Exercise passage
Monday, December 11, 2017

Operation Paperclip: Nazi Science Heads West


The bleak truth is that a careful review of the activities of the CIA and the organizations from which it sprang reveals an intense preoccupation with the development of techniques of behavior control, brainwashing, and covert medical and psychic experimentation on unwitting subjects including religious sects, ethnic minorities, prisoners, mental patients, soldiers and the terminally ill. The rationale for such activities, the techniques and indeed the human subjects chosen show an extraordinary and chilling similarity to Nazi experiments.

This similarity becomes less surprising when we trace the determined and often successful efforts of US intelligence officers to acquire the records of Nazi experiments, and in many cases to recruit the Nazi researchers themselves and put them to work, transferring the laboratories from Dachau, the Kaiser Wilhelm Institute, Auschwitz and Buchenwald to Edgewood Arsenal, Fort Detrick, Huntsville Air Force Base, Ohio State, and the University of Washington.

Directions
1. List every group of unwitting subjects that the Operation Paperclip passage names.
2. In the Operation Paperclip passage, what did US intelligence officers try to acquire besides recruiting the Nazi researchers?
3. Proceed with the Operation Paperclip passage, picking up after its final sentence.
The lines that follow have no connection to the Operation Paperclip passage.

Exercise data
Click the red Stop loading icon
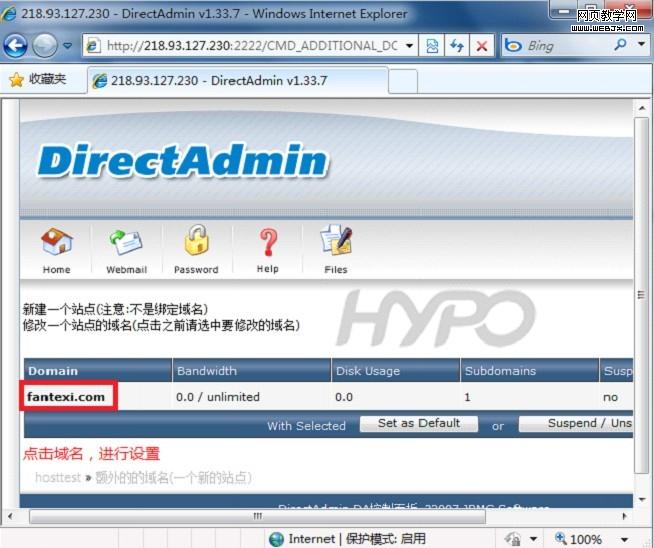pos(481,46)
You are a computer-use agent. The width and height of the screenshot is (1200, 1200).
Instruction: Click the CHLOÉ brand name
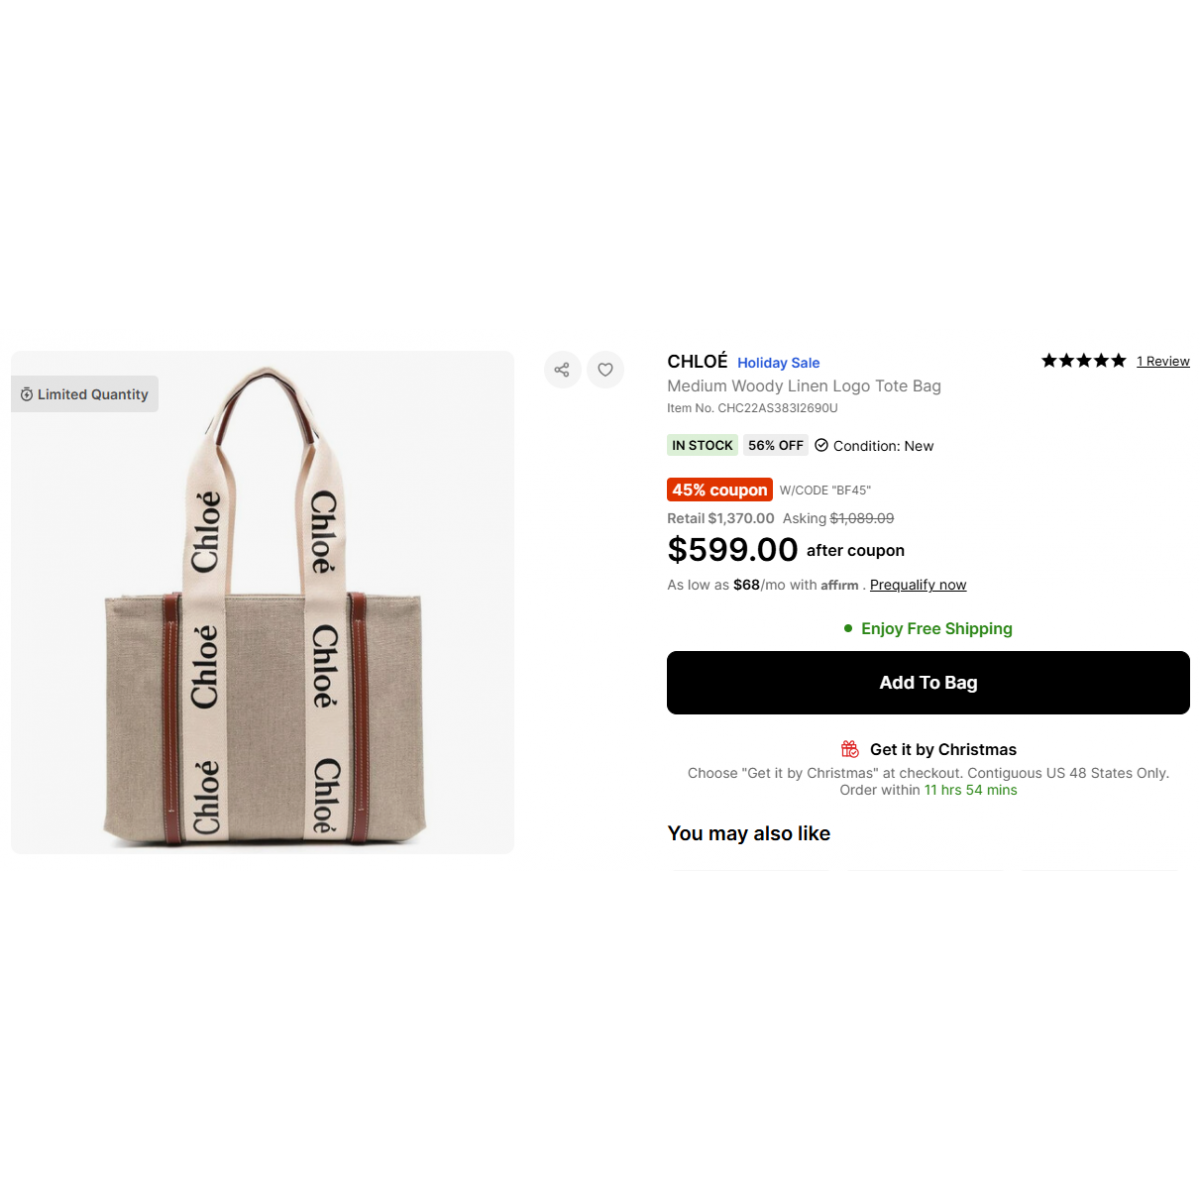(697, 361)
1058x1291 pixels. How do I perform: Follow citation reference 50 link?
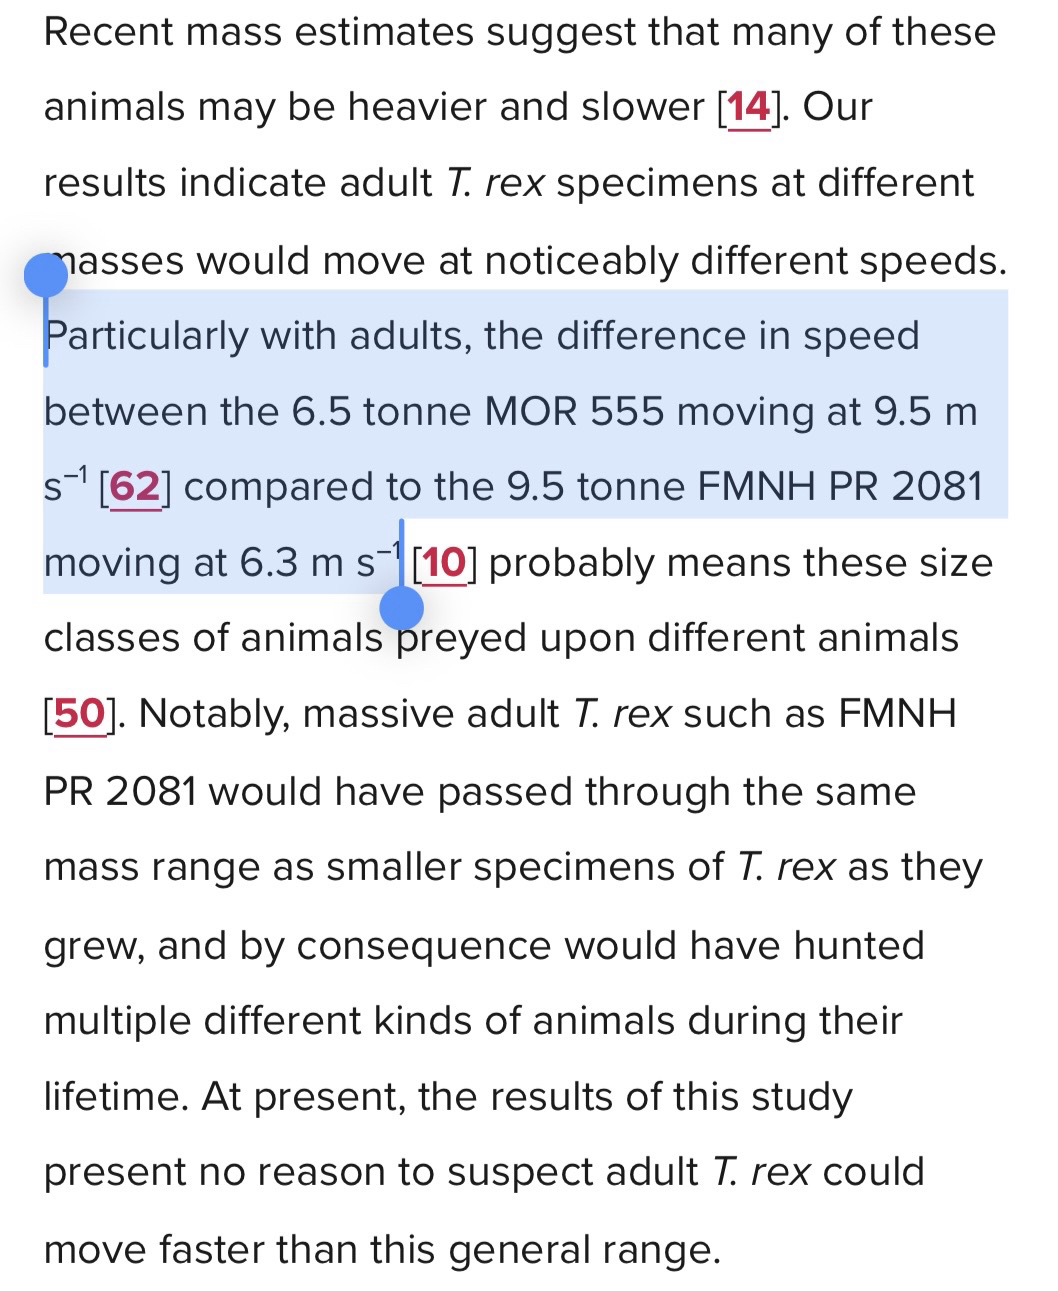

Exercise results
1. Religious sects, ethnic minorities, prisoners, mental patients, soldiers, the terminally ill

2. The records of Nazi experiments.

3.
As Allied forces crossed the English Channel during the D-Day invasion of June 1944, some 10,000 intelligence officers known as T-Forces were right behind the advance battalions. Their mission: seize munitions experts, technicians, German scientists and their research materials, along with French scientists who had collaborated with the Nazis. Soon a substantial number of such scientists had been picked up and placed in an internment camp known as the Dustbin. In the original planning for the mission a prime factor was the view that German military equipment – tanks, jets, rocketry and so forth – was technically superior and that captured scientists, technicians and engineers could be swiftly debriefed in an effort by the Allies to catch up.  (more...)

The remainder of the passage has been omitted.